Write out the data again exactly, skipping every picture.

********************

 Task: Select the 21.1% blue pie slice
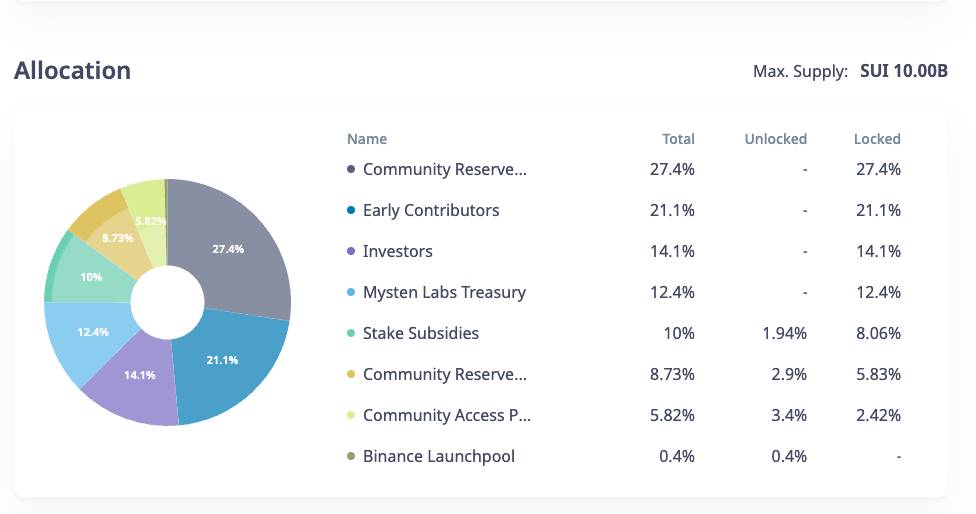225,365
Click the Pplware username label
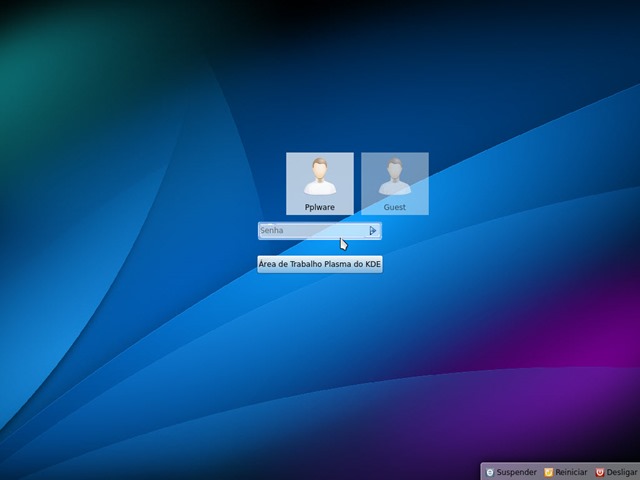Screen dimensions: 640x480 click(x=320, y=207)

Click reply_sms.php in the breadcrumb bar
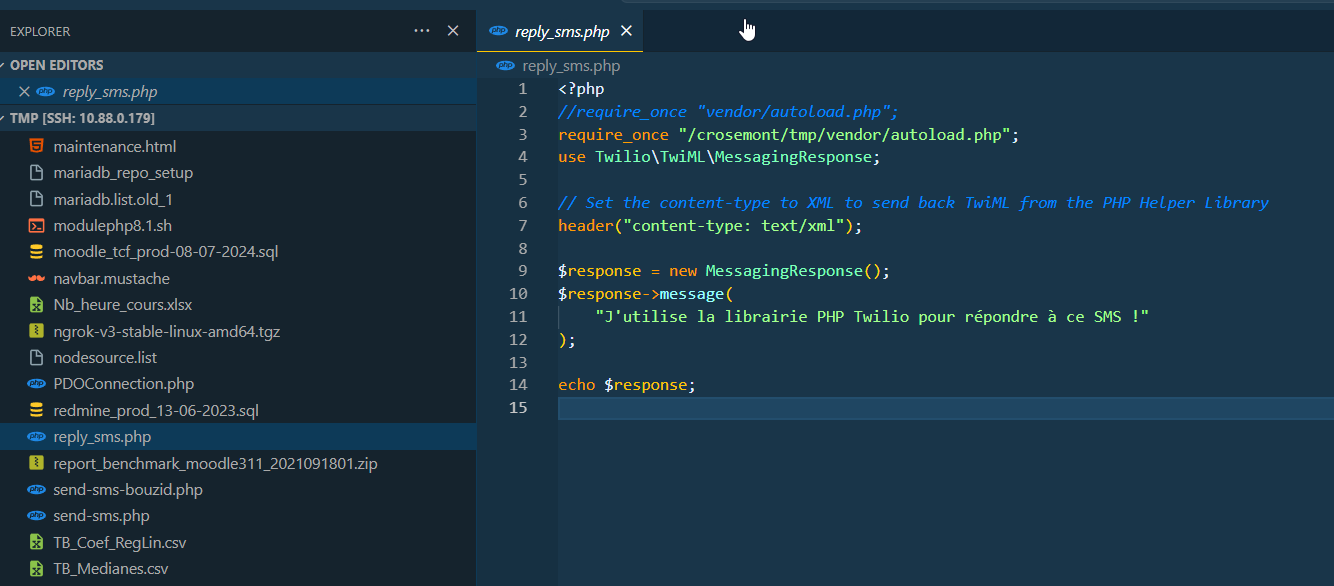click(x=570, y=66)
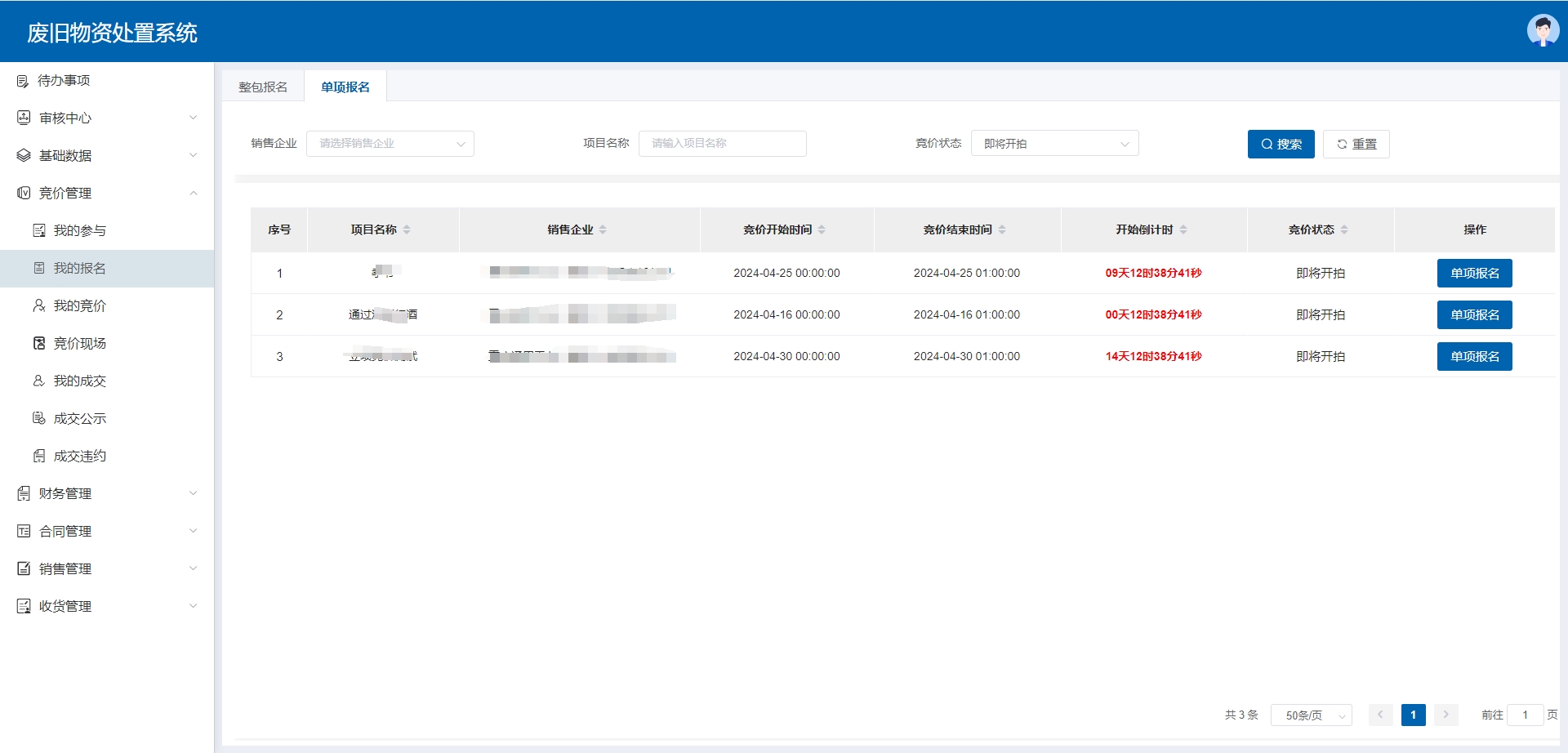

********************

SOLUTION =>
 Task: Select the 21.1% blue pie slice
225,365
Click the Pplware username label
Screen dimensions: 640x480 click(x=320, y=207)

Click reply_sms.php in the breadcrumb bar
click(x=570, y=66)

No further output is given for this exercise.